PROBLEM TO SOLVE> Print the listing below exactly as written.

LISTED RECORDS>
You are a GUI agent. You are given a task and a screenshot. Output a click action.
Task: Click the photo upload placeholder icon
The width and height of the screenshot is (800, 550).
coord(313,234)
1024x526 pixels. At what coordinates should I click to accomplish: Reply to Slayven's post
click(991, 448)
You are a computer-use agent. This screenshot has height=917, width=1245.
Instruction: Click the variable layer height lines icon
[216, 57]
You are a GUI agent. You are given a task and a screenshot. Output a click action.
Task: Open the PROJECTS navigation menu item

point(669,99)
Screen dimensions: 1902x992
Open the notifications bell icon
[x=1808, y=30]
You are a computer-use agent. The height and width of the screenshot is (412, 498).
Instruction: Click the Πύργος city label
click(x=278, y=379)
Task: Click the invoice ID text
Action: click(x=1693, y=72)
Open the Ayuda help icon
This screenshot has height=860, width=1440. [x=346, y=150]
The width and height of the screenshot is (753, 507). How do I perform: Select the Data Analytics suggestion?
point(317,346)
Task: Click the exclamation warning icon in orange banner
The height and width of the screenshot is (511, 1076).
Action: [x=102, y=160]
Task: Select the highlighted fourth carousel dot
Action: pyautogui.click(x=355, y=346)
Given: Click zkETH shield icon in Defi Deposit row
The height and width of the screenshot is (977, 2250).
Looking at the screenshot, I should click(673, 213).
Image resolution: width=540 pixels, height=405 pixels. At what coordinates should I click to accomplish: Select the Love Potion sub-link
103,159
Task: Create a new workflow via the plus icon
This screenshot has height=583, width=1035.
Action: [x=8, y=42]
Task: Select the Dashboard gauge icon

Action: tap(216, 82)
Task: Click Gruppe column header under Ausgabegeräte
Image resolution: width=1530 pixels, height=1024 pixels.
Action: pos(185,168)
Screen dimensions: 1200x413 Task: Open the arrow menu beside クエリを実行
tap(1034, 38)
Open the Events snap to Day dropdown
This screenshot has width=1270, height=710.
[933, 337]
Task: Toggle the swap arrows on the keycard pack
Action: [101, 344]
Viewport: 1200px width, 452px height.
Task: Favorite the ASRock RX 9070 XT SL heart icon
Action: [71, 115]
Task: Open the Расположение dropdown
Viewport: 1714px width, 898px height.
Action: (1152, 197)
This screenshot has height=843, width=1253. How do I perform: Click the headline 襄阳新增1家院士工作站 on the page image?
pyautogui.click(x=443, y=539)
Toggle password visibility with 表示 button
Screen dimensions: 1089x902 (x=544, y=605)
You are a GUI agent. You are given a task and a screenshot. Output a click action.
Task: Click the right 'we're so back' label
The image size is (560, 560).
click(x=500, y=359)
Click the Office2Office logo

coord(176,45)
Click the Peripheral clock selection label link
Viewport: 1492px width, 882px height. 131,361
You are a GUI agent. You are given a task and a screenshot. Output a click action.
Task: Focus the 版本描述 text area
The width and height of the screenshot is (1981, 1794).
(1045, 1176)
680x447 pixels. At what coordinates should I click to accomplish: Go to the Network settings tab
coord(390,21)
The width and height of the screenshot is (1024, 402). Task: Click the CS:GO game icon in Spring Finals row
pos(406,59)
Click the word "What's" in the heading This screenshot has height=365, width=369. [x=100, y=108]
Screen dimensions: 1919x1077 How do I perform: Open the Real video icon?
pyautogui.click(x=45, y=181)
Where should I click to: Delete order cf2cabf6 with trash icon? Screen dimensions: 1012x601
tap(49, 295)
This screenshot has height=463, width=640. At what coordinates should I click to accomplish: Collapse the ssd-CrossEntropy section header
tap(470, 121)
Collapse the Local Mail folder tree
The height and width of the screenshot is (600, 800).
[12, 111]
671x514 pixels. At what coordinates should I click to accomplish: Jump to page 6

EXPECTED ANSWER>
You are a GUI agent. You are given a task and a screenshot. Output a click action.
Task: Click the photo upload placeholder icon
The width and height of the screenshot is (800, 550).
coord(313,234)
1024x526 pixels. At what coordinates should I click to accomplish: Reply to Slayven's post
click(991, 448)
You are a computer-use agent. This screenshot has height=917, width=1245.
Instruction: Click the variable layer height lines icon
[216, 57]
You are a GUI agent. You are given a task and a screenshot. Output a click action.
Task: Open the PROJECTS navigation menu item

point(669,99)
Screen dimensions: 1902x992
Open the notifications bell icon
[x=1808, y=30]
You are a computer-use agent. The height and width of the screenshot is (412, 498).
Instruction: Click the Πύργος city label
click(x=278, y=379)
Task: Click the invoice ID text
Action: click(x=1693, y=72)
Open the Ayuda help icon
This screenshot has height=860, width=1440. [x=346, y=150]
The width and height of the screenshot is (753, 507). How do I perform: Select the Data Analytics suggestion?
point(317,346)
Task: Click the exclamation warning icon in orange banner
The height and width of the screenshot is (511, 1076).
Action: [x=102, y=160]
Task: Select the highlighted fourth carousel dot
Action: pyautogui.click(x=355, y=346)
Given: Click zkETH shield icon in Defi Deposit row
The height and width of the screenshot is (977, 2250).
Looking at the screenshot, I should click(673, 213).
Image resolution: width=540 pixels, height=405 pixels. At what coordinates should I click to accomplish: Select the Love Potion sub-link
103,159
Task: Create a new workflow via the plus icon
This screenshot has height=583, width=1035.
Action: [x=8, y=42]
Task: Select the Dashboard gauge icon

Action: tap(216, 82)
Task: Click Gruppe column header under Ausgabegeräte
Image resolution: width=1530 pixels, height=1024 pixels.
Action: pos(185,168)
Screen dimensions: 1200x413 Task: Open the arrow menu beside クエリを実行
tap(1034, 38)
Open the Events snap to Day dropdown
This screenshot has width=1270, height=710.
[933, 337]
Task: Toggle the swap arrows on the keycard pack
Action: [101, 344]
Viewport: 1200px width, 452px height.
Task: Favorite the ASRock RX 9070 XT SL heart icon
Action: [71, 115]
Task: Open the Расположение dropdown
Viewport: 1714px width, 898px height.
Action: (1152, 197)
This screenshot has height=843, width=1253. How do I perform: Click the headline 襄阳新增1家院士工作站 on the page image?
pyautogui.click(x=443, y=539)
Toggle password visibility with 表示 button
Screen dimensions: 1089x902 (x=544, y=605)
You are a GUI agent. You are given a task and a screenshot. Output a click action.
Task: Click the right 'we're so back' label
The image size is (560, 560).
click(x=500, y=359)
Click the Office2Office logo

coord(176,45)
Click the Peripheral clock selection label link
Viewport: 1492px width, 882px height. 131,361
You are a GUI agent. You are given a task and a screenshot. Output a click action.
Task: Focus the 版本描述 text area
The width and height of the screenshot is (1981, 1794).
(1045, 1176)
680x447 pixels. At what coordinates should I click to accomplish: Go to the Network settings tab
coord(390,21)
The width and height of the screenshot is (1024, 402). Task: Click the CS:GO game icon in Spring Finals row
pos(406,59)
Click the word "What's" in the heading This screenshot has height=365, width=369. [x=100, y=108]
Screen dimensions: 1919x1077 How do I perform: Open the Real video icon?
pyautogui.click(x=45, y=181)
Where should I click to: Delete order cf2cabf6 with trash icon? Screen dimensions: 1012x601
tap(49, 295)
This screenshot has height=463, width=640. At what coordinates should I click to accomplish: Collapse the ssd-CrossEntropy section header
tap(470, 121)
Collapse the Local Mail folder tree
The height and width of the screenshot is (600, 800).
[12, 111]
671x514 pixels. At what coordinates should I click to accomplish: Jump to page 6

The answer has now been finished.